**Work to complete**
Your task is to retype the lines from the opening of the material through the line that includes "Source 4 Industries (102, 2541)". Do not copy the pictures.

>>>

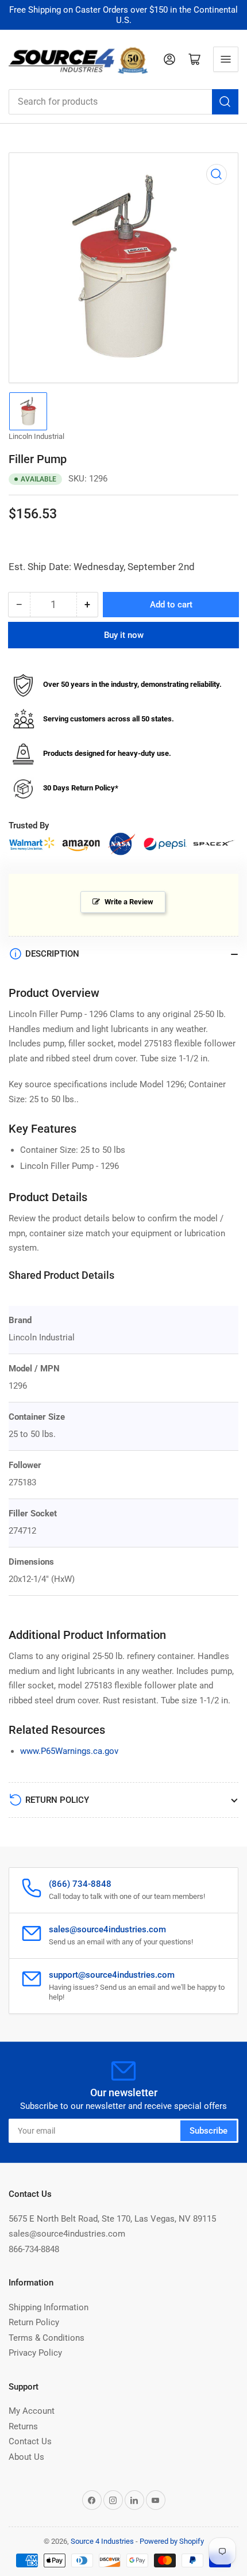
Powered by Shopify (172, 2541)
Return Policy (34, 2322)
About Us (26, 2457)
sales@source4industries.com (67, 2234)
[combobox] (123, 101)
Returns (23, 2426)
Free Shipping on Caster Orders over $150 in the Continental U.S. (123, 15)
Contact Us (30, 2441)
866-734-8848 (34, 2249)
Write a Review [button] (129, 901)
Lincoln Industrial (36, 436)
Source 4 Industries (102, 2541)
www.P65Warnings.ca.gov (69, 1751)
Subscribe (208, 2131)
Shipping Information (48, 2307)
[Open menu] (225, 59)
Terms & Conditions (46, 2338)
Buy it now (124, 635)
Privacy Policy (35, 2353)
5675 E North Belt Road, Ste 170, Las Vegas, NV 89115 (112, 2219)
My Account (32, 2411)
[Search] (225, 102)
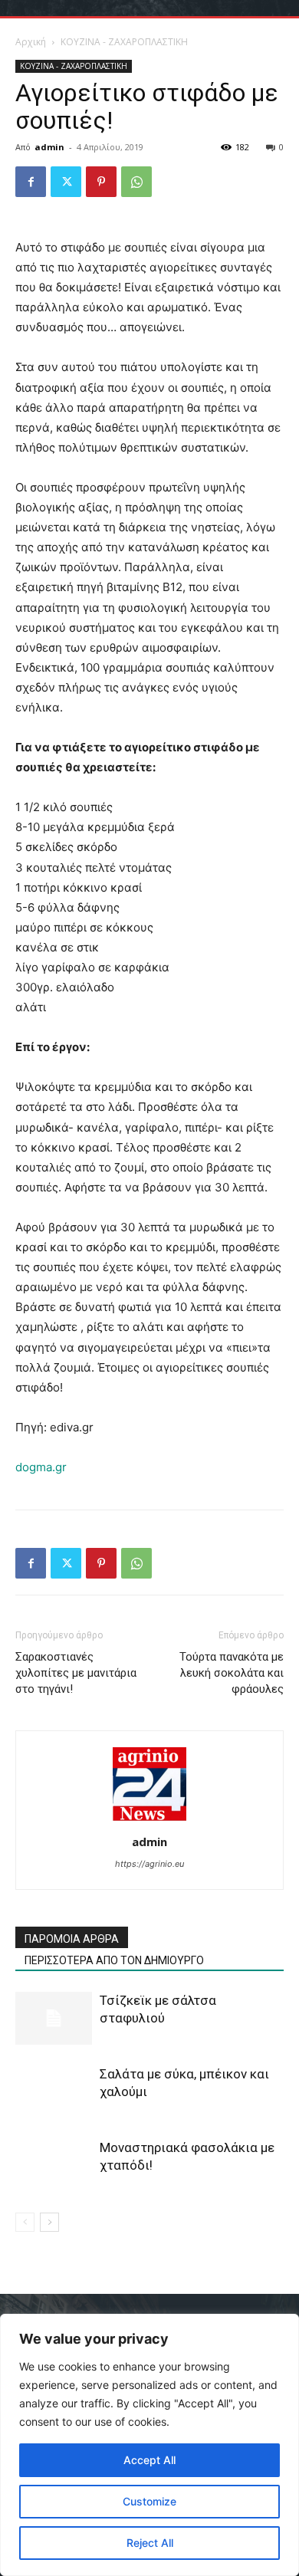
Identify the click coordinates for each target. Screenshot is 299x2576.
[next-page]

<<<

**Output**
Powered by Shopify (172, 2541)
Return Policy (34, 2322)
About Us (26, 2457)
sales@source4industries.com (67, 2234)
[combobox] (123, 101)
Returns (23, 2426)
Free Shipping on Caster Orders over $150 in the Continental U.S. (123, 15)
Contact Us (30, 2441)
866-734-8848 (34, 2249)
Write a Review [button] (129, 901)
Lincoln Industrial (36, 436)
Source 4 Industries (102, 2541)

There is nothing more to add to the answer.